> [PROBLEM REQUIREMENTS]
As the lines appear below, please set them down exactly, starting at the first and finishing with the one containing "Task: Tap the doge emoji after 你觉得呢".

>>>>>

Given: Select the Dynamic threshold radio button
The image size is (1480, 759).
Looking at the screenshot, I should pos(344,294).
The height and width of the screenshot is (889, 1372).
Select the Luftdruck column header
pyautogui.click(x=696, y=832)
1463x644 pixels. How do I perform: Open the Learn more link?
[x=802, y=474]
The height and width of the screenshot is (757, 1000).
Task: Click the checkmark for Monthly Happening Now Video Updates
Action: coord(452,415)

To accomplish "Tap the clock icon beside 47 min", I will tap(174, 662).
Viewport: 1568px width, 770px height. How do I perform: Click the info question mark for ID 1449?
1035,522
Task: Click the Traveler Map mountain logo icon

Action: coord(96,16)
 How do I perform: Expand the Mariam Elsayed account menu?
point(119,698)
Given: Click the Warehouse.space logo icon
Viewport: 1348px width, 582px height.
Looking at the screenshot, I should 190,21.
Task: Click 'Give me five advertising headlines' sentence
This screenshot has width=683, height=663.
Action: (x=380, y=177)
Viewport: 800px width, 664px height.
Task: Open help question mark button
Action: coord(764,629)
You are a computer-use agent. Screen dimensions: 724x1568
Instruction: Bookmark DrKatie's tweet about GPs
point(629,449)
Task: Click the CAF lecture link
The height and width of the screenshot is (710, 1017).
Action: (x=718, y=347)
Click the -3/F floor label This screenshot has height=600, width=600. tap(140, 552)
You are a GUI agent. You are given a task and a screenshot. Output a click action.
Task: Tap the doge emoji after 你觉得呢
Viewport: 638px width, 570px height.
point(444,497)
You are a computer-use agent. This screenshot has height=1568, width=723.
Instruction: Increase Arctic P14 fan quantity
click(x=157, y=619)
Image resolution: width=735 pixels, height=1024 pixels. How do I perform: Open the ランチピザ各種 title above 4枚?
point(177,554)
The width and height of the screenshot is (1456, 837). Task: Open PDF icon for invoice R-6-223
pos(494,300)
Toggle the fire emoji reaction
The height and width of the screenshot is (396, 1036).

<<<<<

> [OUTPUT BELOW]
Given: Select the Dynamic threshold radio button
The image size is (1480, 759).
Looking at the screenshot, I should pos(344,294).
The height and width of the screenshot is (889, 1372).
Select the Luftdruck column header
pyautogui.click(x=696, y=832)
1463x644 pixels. How do I perform: Open the Learn more link?
[x=802, y=474]
The height and width of the screenshot is (757, 1000).
Task: Click the checkmark for Monthly Happening Now Video Updates
Action: coord(452,415)

To accomplish "Tap the clock icon beside 47 min", I will tap(174, 662).
Viewport: 1568px width, 770px height. How do I perform: Click the info question mark for ID 1449?
1035,522
Task: Click the Traveler Map mountain logo icon

Action: coord(96,16)
 How do I perform: Expand the Mariam Elsayed account menu?
point(119,698)
Given: Click the Warehouse.space logo icon
Viewport: 1348px width, 582px height.
Looking at the screenshot, I should 190,21.
Task: Click 'Give me five advertising headlines' sentence
This screenshot has width=683, height=663.
Action: (x=380, y=177)
Viewport: 800px width, 664px height.
Task: Open help question mark button
Action: coord(764,629)
You are a computer-use agent. Screen dimensions: 724x1568
Instruction: Bookmark DrKatie's tweet about GPs
point(629,449)
Task: Click the CAF lecture link
The height and width of the screenshot is (710, 1017).
Action: (x=718, y=347)
Click the -3/F floor label This screenshot has height=600, width=600. tap(140, 552)
You are a GUI agent. You are given a task and a screenshot. Output a click action.
Task: Tap the doge emoji after 你觉得呢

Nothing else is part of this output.